Stored dataset items:
--------------------------------
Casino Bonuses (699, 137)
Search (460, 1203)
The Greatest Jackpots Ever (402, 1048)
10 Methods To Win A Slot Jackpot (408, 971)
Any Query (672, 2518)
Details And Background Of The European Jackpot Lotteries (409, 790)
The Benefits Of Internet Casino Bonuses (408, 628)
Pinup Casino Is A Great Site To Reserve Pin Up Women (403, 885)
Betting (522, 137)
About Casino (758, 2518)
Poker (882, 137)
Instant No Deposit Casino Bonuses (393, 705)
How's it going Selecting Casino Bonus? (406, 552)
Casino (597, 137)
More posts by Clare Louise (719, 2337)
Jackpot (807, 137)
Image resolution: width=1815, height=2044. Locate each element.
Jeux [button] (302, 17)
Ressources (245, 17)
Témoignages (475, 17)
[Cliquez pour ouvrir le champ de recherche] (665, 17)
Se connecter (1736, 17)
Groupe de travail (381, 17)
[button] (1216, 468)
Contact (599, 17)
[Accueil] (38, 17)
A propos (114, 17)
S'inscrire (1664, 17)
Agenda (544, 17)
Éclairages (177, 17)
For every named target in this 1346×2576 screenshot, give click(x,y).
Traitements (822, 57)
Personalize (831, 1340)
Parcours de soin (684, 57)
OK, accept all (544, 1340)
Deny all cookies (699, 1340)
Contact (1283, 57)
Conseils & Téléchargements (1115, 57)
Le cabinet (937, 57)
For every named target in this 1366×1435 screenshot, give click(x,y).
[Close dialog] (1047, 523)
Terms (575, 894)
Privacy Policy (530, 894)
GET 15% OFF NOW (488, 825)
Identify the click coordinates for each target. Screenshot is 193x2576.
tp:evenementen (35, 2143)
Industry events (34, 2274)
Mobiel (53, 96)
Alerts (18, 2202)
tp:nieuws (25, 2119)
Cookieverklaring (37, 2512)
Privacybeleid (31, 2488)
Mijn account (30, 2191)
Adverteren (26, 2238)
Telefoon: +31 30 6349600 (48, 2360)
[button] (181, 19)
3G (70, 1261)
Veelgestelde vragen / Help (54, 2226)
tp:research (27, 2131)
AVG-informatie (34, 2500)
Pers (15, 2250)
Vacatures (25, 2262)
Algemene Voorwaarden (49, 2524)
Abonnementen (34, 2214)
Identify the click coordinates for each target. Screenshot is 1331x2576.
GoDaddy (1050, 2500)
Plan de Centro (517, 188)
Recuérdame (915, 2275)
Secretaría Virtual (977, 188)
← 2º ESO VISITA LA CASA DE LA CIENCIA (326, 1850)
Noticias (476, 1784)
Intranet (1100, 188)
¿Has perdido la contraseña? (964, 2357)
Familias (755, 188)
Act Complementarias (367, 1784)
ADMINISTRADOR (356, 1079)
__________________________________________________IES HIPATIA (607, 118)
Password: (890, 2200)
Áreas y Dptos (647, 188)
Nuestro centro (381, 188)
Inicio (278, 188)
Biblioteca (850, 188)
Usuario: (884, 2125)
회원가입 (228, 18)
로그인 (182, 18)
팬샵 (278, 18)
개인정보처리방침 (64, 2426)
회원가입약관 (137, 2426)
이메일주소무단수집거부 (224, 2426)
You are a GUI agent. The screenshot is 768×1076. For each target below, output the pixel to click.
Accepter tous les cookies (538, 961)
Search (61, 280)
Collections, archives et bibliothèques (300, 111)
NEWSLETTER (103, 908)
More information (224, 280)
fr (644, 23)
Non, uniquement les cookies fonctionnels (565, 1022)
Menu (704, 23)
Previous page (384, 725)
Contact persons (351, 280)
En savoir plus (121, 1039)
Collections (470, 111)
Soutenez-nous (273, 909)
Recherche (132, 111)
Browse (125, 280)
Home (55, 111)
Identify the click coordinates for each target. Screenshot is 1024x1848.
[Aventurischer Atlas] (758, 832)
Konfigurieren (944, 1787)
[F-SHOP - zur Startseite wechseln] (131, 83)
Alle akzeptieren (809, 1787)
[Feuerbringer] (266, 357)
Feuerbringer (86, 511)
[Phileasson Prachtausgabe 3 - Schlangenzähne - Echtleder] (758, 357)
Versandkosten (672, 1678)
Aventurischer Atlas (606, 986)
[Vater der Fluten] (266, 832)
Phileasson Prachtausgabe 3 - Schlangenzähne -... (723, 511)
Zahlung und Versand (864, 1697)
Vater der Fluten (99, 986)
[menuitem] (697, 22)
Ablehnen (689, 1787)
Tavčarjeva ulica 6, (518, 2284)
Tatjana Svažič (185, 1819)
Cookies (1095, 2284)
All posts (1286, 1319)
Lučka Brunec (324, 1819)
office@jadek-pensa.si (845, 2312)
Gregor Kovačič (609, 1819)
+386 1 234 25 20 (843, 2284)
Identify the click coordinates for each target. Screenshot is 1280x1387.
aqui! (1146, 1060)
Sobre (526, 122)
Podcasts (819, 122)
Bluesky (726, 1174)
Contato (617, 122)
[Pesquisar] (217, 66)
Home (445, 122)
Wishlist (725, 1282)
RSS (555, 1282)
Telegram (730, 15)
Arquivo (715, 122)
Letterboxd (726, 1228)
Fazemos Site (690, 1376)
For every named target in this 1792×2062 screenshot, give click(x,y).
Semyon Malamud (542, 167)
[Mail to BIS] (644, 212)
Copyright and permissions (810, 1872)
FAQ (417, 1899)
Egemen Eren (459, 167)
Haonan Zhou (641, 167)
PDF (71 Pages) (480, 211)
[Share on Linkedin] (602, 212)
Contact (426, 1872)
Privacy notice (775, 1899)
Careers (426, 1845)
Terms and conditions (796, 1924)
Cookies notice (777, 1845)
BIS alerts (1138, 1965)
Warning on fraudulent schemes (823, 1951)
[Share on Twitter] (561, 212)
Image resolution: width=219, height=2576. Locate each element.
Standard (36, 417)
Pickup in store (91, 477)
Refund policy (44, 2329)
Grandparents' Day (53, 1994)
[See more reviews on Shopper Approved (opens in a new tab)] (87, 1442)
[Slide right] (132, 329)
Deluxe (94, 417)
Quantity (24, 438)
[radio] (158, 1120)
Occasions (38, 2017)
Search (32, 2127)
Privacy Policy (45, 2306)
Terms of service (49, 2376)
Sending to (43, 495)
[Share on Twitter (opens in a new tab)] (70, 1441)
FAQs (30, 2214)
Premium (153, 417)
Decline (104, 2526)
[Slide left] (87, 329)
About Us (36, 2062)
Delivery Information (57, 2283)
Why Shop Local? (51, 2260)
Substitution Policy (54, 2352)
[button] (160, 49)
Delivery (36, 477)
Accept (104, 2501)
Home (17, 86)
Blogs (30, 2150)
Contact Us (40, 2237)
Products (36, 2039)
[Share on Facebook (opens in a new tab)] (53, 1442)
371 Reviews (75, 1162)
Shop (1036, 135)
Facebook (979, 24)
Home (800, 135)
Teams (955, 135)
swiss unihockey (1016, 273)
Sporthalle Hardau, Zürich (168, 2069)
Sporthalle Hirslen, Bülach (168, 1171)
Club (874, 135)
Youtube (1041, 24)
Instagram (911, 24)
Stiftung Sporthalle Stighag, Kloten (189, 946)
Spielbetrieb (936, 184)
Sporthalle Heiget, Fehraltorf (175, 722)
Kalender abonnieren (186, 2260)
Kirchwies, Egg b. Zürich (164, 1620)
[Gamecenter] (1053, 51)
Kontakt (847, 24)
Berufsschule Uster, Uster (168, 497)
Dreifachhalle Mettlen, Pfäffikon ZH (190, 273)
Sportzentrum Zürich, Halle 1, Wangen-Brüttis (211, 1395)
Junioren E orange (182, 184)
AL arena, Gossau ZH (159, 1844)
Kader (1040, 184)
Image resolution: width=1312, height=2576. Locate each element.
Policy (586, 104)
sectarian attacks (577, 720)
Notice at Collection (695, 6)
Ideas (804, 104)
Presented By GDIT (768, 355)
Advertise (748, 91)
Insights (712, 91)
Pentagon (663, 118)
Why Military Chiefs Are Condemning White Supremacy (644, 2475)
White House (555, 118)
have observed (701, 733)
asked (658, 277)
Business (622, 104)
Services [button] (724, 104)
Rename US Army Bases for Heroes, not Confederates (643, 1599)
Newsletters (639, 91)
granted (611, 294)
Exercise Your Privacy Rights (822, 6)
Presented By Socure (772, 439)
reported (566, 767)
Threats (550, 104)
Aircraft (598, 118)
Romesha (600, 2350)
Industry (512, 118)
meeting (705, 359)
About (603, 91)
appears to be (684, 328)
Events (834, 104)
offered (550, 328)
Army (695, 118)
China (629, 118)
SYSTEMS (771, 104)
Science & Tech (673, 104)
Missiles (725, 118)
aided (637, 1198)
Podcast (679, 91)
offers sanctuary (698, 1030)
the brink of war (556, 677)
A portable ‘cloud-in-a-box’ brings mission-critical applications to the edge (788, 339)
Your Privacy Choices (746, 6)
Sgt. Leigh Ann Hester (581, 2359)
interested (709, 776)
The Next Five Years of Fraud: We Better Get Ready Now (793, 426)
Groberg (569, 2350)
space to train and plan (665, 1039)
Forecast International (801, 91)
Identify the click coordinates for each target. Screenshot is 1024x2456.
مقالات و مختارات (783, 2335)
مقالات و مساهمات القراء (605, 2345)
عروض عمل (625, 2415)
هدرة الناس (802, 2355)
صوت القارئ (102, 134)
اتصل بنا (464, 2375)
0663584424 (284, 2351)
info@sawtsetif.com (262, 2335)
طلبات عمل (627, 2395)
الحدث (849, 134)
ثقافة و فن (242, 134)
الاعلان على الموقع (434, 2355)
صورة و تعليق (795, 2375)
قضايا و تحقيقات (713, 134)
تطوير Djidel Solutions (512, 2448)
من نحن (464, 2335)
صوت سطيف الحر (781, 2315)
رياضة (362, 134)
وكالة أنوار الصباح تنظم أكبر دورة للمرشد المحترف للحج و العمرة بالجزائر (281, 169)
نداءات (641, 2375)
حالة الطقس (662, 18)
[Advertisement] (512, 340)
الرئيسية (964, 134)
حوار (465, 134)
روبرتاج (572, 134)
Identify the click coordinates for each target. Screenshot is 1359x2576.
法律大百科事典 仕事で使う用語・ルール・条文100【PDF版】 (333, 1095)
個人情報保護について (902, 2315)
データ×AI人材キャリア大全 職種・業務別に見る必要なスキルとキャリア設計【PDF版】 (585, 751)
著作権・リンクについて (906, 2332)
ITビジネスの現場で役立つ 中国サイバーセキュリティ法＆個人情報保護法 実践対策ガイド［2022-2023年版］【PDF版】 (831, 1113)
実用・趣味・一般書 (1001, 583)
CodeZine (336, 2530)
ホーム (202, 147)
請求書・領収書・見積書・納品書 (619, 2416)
--------------------------------
▶ Goal of the exercise
Once you reach the line with "asked (658, 277)" in the data above, copy it and every line after it exactly, up to and including the line with "Sgt. Leigh Ann Hester (581, 2359)".

▶ Answer below
asked (658, 277)
Business (622, 104)
Services [button] (724, 104)
Rename US Army Bases for Heroes, not Confederates (643, 1599)
Newsletters (639, 91)
granted (611, 294)
Exercise Your Privacy Rights (822, 6)
Presented By Socure (772, 439)
reported (566, 767)
Threats (550, 104)
Aircraft (598, 118)
Romesha (600, 2350)
Industry (512, 118)
meeting (705, 359)
About (603, 91)
appears to be (684, 328)
Events (834, 104)
offered (550, 328)
Army (695, 118)
China (629, 118)
SYSTEMS (771, 104)
Science & Tech (673, 104)
Missiles (725, 118)
aided (637, 1198)
Podcast (679, 91)
offers sanctuary (698, 1030)
the brink of war (556, 677)
A portable ‘cloud-in-a-box’ brings mission-critical applications to the edge (788, 339)
Your Privacy Choices (746, 6)
Sgt. Leigh Ann Hester (581, 2359)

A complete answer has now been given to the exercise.